Making Open Data more evidence-based: Toward a user-centric and interdisciplinary research agenda to advance open data.

Reposted from IODC2016 (Spanish version) – by Stefaan G. Verhulst and Danny Lämmerhirt
Key take-aways from the Measurement Action Track at IODC 2016
During the IODC 2016, the “Action Track: Measurement and Increasing Impact” sought to review the need and role of research for (scaling) open data practice and policy. The track was informed by the various sessions and workshops that took place at the Open Data Research Symposium prior to the Conference.
In what follows, we summarize what we heard throughout the conference.
Headline message that emerged from our engagement with the community at IODC: To realize its potential there is a need for more evidence on the full life cycle of open data – within and across settings and sectors.
Many participants acknowledged and shared progress toward gathering evidence on developments, actors and conditions that impact open data. Yet, a consensus emerged that more systematic research is still needed. An “evidence-based and user-centric open data” approach is necessary to drive adoption, implementation, and use.
In particular, three substantive areas were identified that could benefit from interdisciplinary and comparative research:
Demand and use: First, many expressed a need to become smarter about the demand and use-side of open data. Much of the focus, given the nascent nature of many initiatives around the world, has been on the supply-side of open data. Yet to be more responsive and sustainable more insight needs to be gained to the demand and/or user needs.
Conversations repeatedly emphasized that we should differentiate between open data demand and use. Open data demand and use can be analyzed from multiple directions: 1) top-down, starting from a data provider, to intermediaries, to the end users and/or audiences; or 2) bottom-up, studying the data demands articulated by individuals (for instance, through FOIA requests), and how these demands can be taken up by intermediaries and open data providers to change what is being provided as open data.
Research should scrutinize each stage (provision, intermediation, use and demand) on its own, but also examine the interactions between stages (for instance, how may open data demand inform data supply, and how does data supply influence intermediation and use?).
Several research questions were proposed including the following: What is the demand for open data – and do interest groups understand the potential value open data conveys for them? If so, how to study these interest groups? Who are the audiences of open data? What are the different types of users (and users of users)? What are their needs? What are the problems or opportunities current and potential users seek to address using open data? When do users become producers of data and vice-versa? What is the role of data intermediaries in providing and using open data? How to study and establish feedback loops between open data users, intermediaries, and providers that can help make open data more relevant to users?  Do we need professional standards for different types of users – such as, for instance, data journalists?
Unfortunately – besides traditional UX research methods – no method exists for data holders and/or users to assess demand and use in a manner that can inform design and policy requirements.
Next steps:

  • Toward that end, it was suggested to create a collaborative effort to develop a “diagnostic tool or method” to map and analyze the ecosystem of open data toward better understanding the needs, interests as well as power relations of different stakeholders, users, non-users and other audiences.
  • In addition, to be more deductive, explanatory, and generate insights that are operational (for instance, with regard to which users to prioritize) several IODC participants recommended to expand the development and exchange of “demand and use” case studies based on interdisciplinary perspectives (and going beyond a descriptive collection of examples).

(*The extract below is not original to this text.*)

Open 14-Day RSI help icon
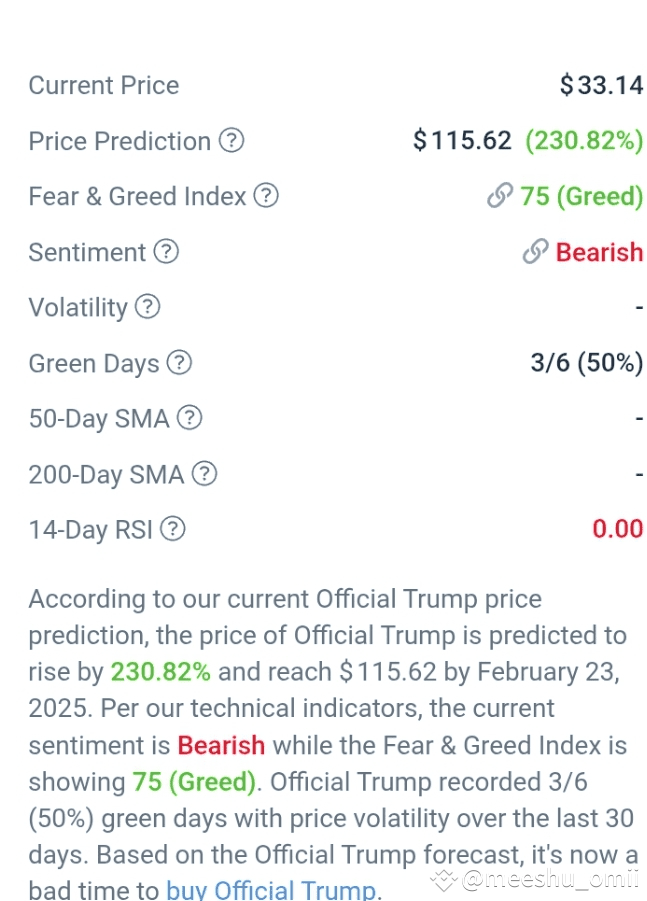Viewport: 647px width, 901px height. tap(173, 529)
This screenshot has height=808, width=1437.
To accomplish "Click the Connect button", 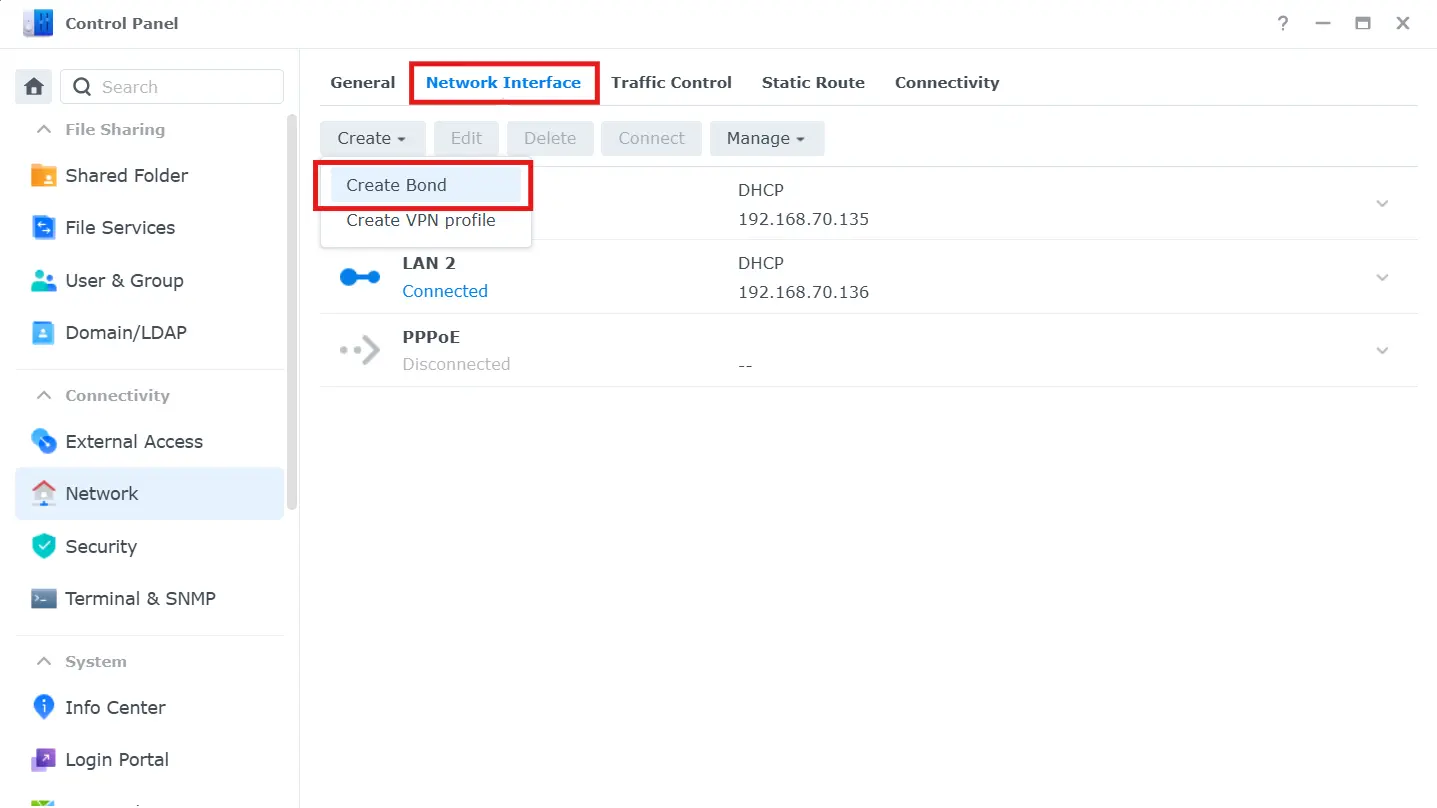I will 651,138.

Informing data supply and infrastructure: Second, we heard on numerous occasions, a call upon researchers and domain experts to help in identifying “key data” and inform the government data infrastructure needed to provide them. Principle 1 of the International Open Data Charter states that governments should provide key data “open by default”, yet the questions remains in how to identify “key” data (e.g., would that mean data relevant to society at large?).
Which governments (and other public institutions) should be expected to provide key data and which information do we need to better understand government’s role in providing key data? How can we evaluate progress around publishing these data coherently if countries organize the capture, collection, and publication of this data differently?
Next Steps: Several steps were suggested to enable policy and decision makers in prioritizing data sets and allocating resources to do so, including:

  • Develop decision trees that compare and integrate evidence on the demand, benefits and risks of data-sets;
  • Identify and analyze “data deserts” – where no or little data is collected and made available;
  • Develop and provide assessment frameworks for National Statistical Offices on the potential value of certain data-sets.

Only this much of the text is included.